This started as a data visualization challenge - recreating and improving on the famine dataset visualization from Our World in Data. I wanted to try a different approach using ggplot and plotly that better captures both the duration and scale of each event in a single view.

The original graph, which also includes a dataset.

Scraping the data from the webpage:

library(rvest)

d <- read_html(x = "https://ourworldindata.org/famines#the-our-world-in-data-dataset-of-famines") |>
  html_element(".article-block__table--wide table") |>
  html_table() |>
  clean_names()

str(d)
## tibble [77 × 6] (S3: tbl_df/tbl/data.frame)
##  $ year                     : chr [1:77] "1846–52" "1860-1" "1863-67" "1866-7" ...
##  $ country                  : chr [1:77] "Ireland" "India" "Cape Verde" "India" ...
##  $ excess_mortality_midpoint: chr [1:77] "1,000,000" "2,000,000" "30,000" "961,043" ...
##  $ excess_mortality_lower   : chr [1:77] "1,000,000" "2,000,000" "30,000" "961,043" ...
##  $ excess_mortality_upper   : chr [1:77] "1,000,000" "2,000,000" "30,000" "961,043" ...
##  $ source                   : chr [1:77] "Ó Gráda (2007)" "Kumar and Raychaudhuri (1983)" "Ó Gráda (2010): 22" "Kumar and Raychaudhuri (1983)" ...

The year column is not "standardized" and needs to be broken down and reformatted. One small methodological note: the original dataset uses a simple midpoint to estimate mortality where only upper and lower bounds are available.
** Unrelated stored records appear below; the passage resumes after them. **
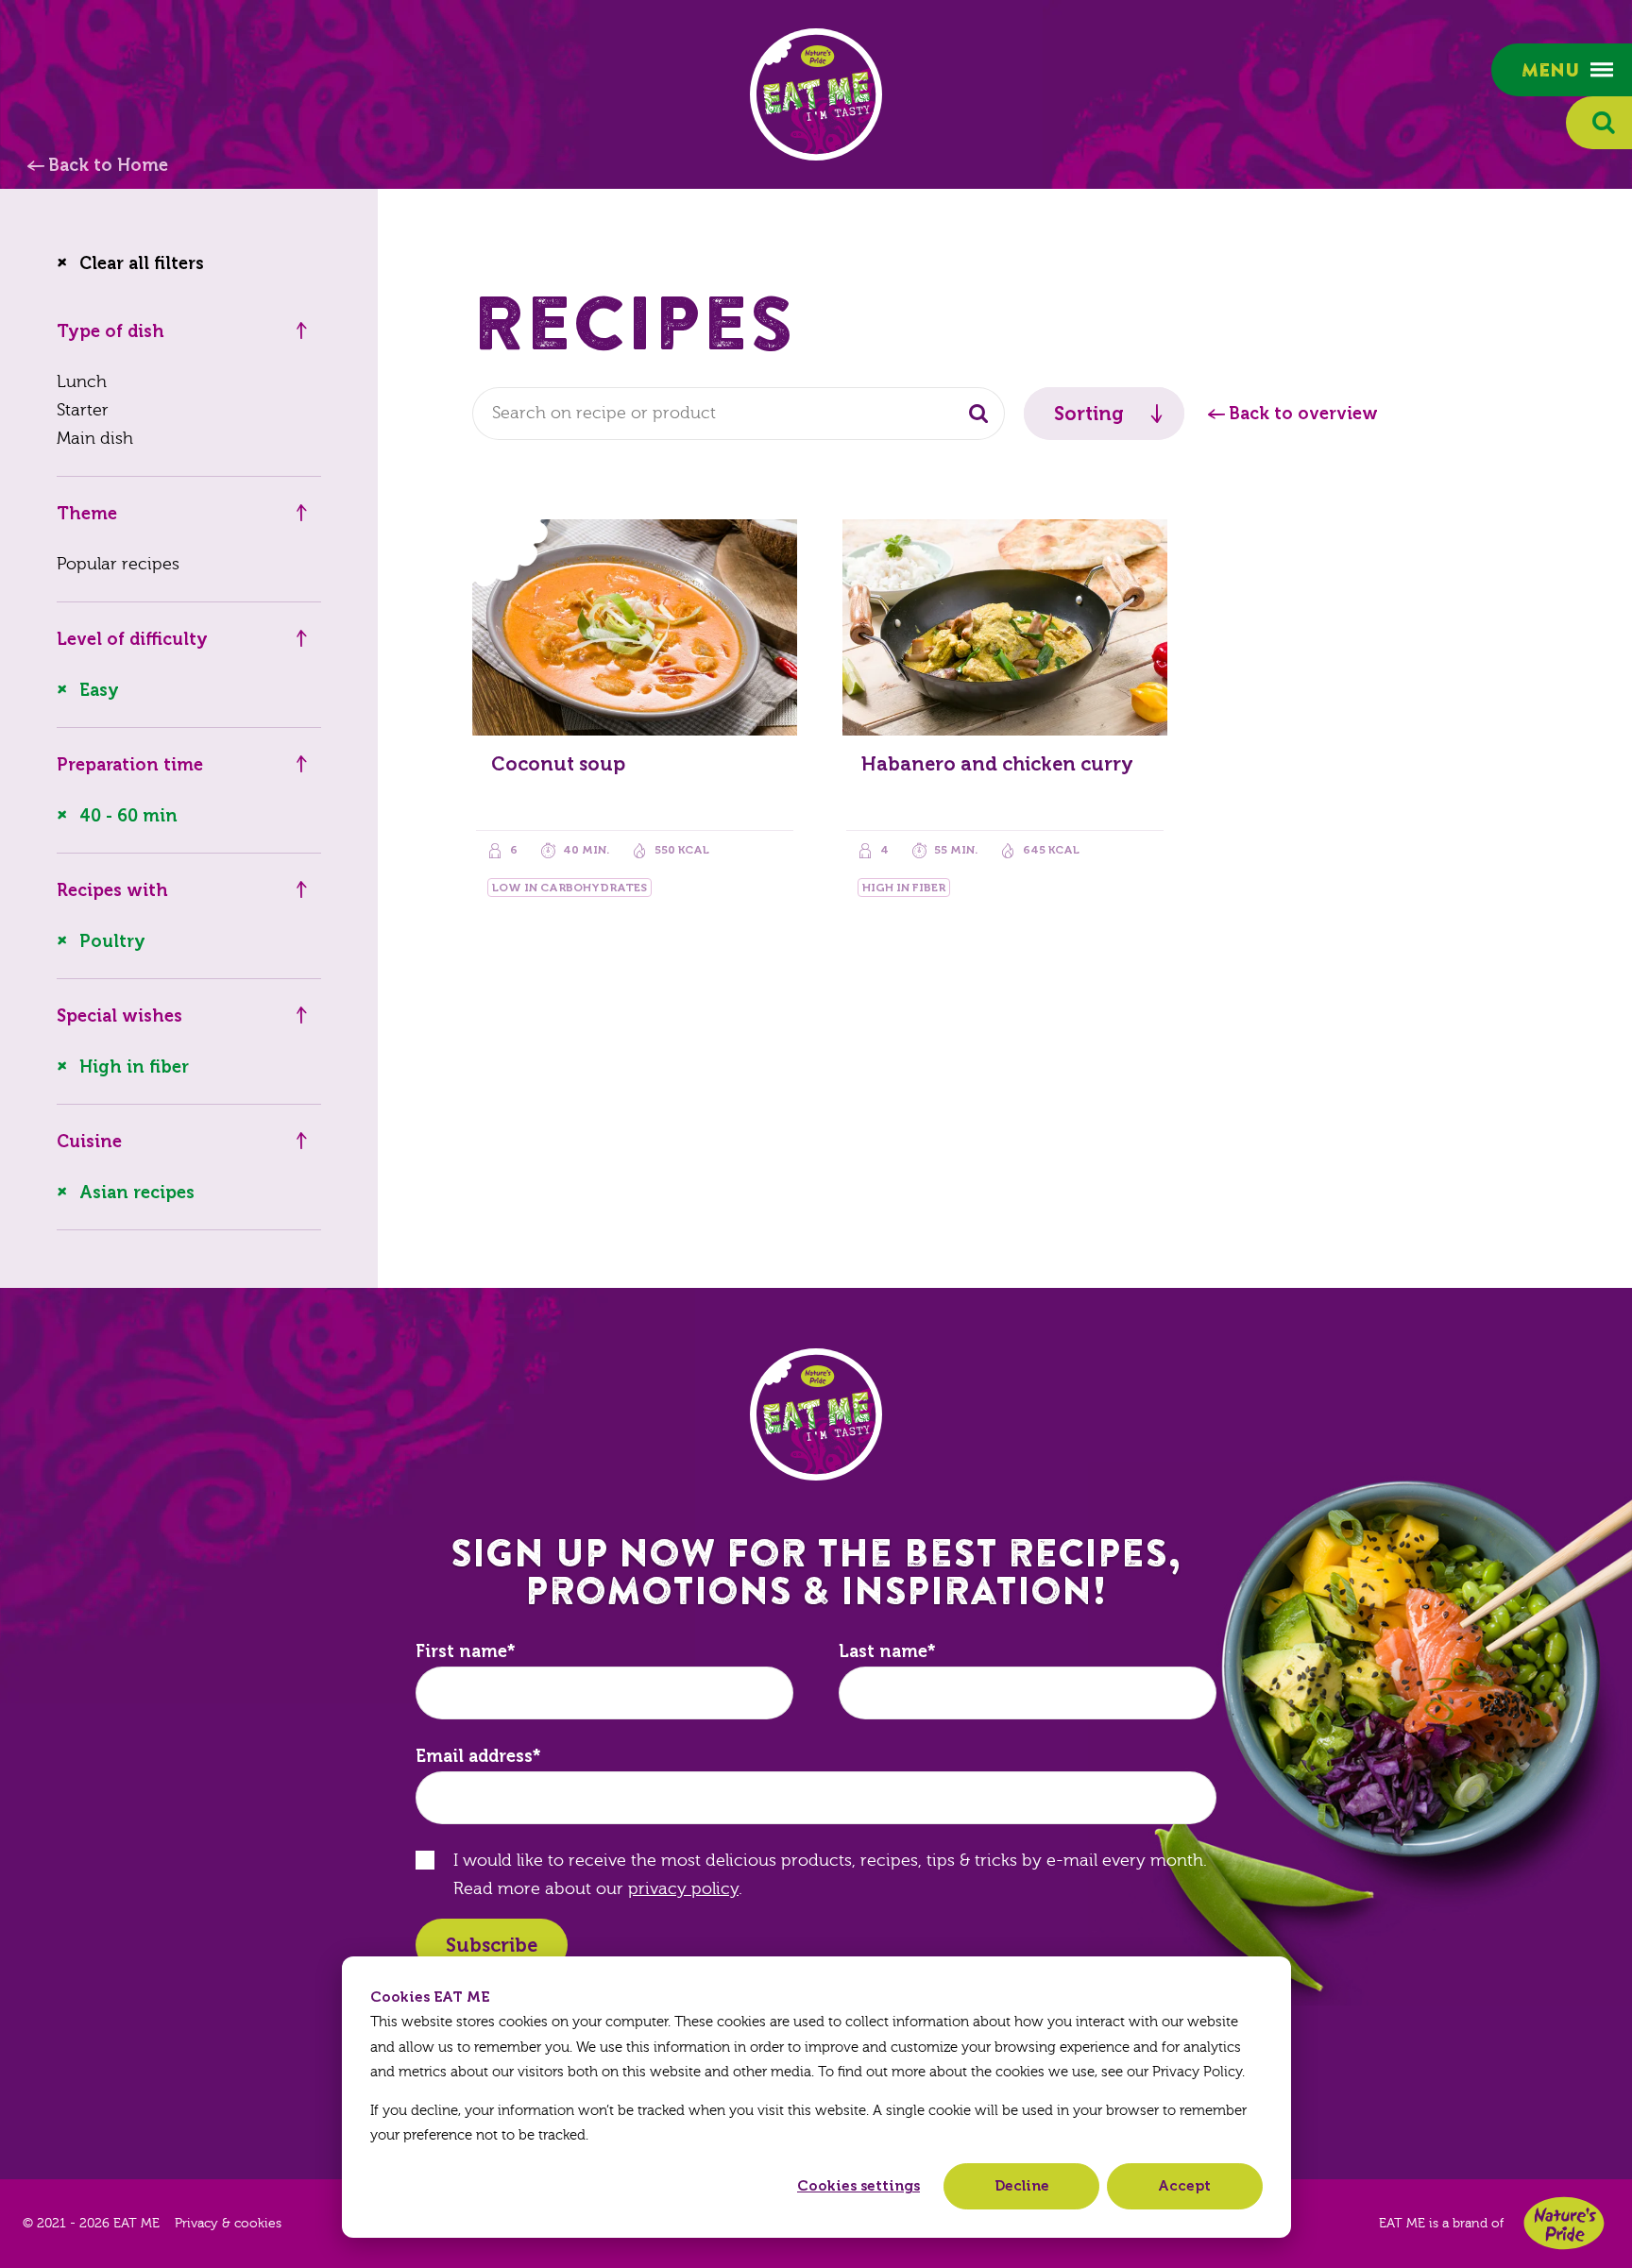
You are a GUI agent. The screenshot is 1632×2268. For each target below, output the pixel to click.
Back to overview (1303, 413)
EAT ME (816, 94)
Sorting (1089, 413)
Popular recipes (118, 564)
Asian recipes (137, 1192)
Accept (1184, 2185)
Since the data is heavily skewed, the geometric mean is a better measure of central tendency and is used here instead.

d <- d |>
  # hmm two types of dashes
  separate(year, "[-,–]", into = c("year_start", "year_end"), remove = F, convert = T) |>
  mutate(
    # for indexing
    digits = str_length(year_end),
    # condition year_end with year_start and digits
    year_end = (year_start %/% 10^digits) * 10^digits + year_end,
    # handle NA
    year_end = coalesce(year_end, year_start)
  ) |>
  mutate(across(starts_with("excess"), ~ parse_number(.x))) |>
  # geometric mean
  mutate(
    mortality = sqrt(excess_mortality_lower * excess_mortality_upper) |> floor(),
    mortality = ifelse(is.na(mortality), excess_mortality_midpoint, mortality)
  ) |>
  mutate(duration = year_end - year_start) |>
  select(-digits)


# to get info on regions
library(countrycode)

d <- d |> mutate(continent = countrycode(country,
  origin = "country.name",
  destination = "region"
))

str(d)
## tibble [77 × 11] (S3: tbl_df/tbl/data.frame)
##  $ year                     : chr [1:77] "1846–52" "1860-1" "1863-67" "1866-7" ...
##  $ year_start               : int [1:77] 1846 1860 1863 1866 1868 1868 1870 1876 1876 1877 ...
##  $ year_end                 : num [1:77] 1852 1861 1867 1867 1868 ...
##  $ country                  : chr [1:77] "Ireland" "India" "Cape Verde" "India" ...
##  $ excess_mortality_midpoint: num [1:77] 1000000 2000000 30000 961043 100000 ...
##  $ excess_mortality_lower   : num [1:77] 1000000 2000000 30000 961043 100000 ...
##   ..- attr(*, "problems")= tibble [2 × 4] (S3: tbl_df/tbl/data.frame)
##   .. ..$ row     : int [1:2] 56 58
##   .. ..$ col     : int [1:2] NA NA
##   .. ..$ expected: chr [1:2] "a number" "a number"
##   .. ..$ actual  : chr [1:2] "-" "-"
##  $ excess_mortality_upper   : num [1:77] 1000000 2000000 30000 961043 100000 ...
##  $ source                   : chr [1:77] "Ó Gráda (2007)" "Kumar and Raychaudhuri (1983)" "Ó Gráda (2010): 22" "Kumar and Raychaudhuri (1983)" ...
##  $ mortality                : num [1:77] 1000000 2000000 30000 961043 100000 ...
##  $ duration                 : num [1:77] 6 1 4 1 0 2 1 3 3 2 ...
##  $ continent                : chr [1:77] "Europe & Central Asia" "South Asia" "Sub-Saharan Africa" "South Asia" ...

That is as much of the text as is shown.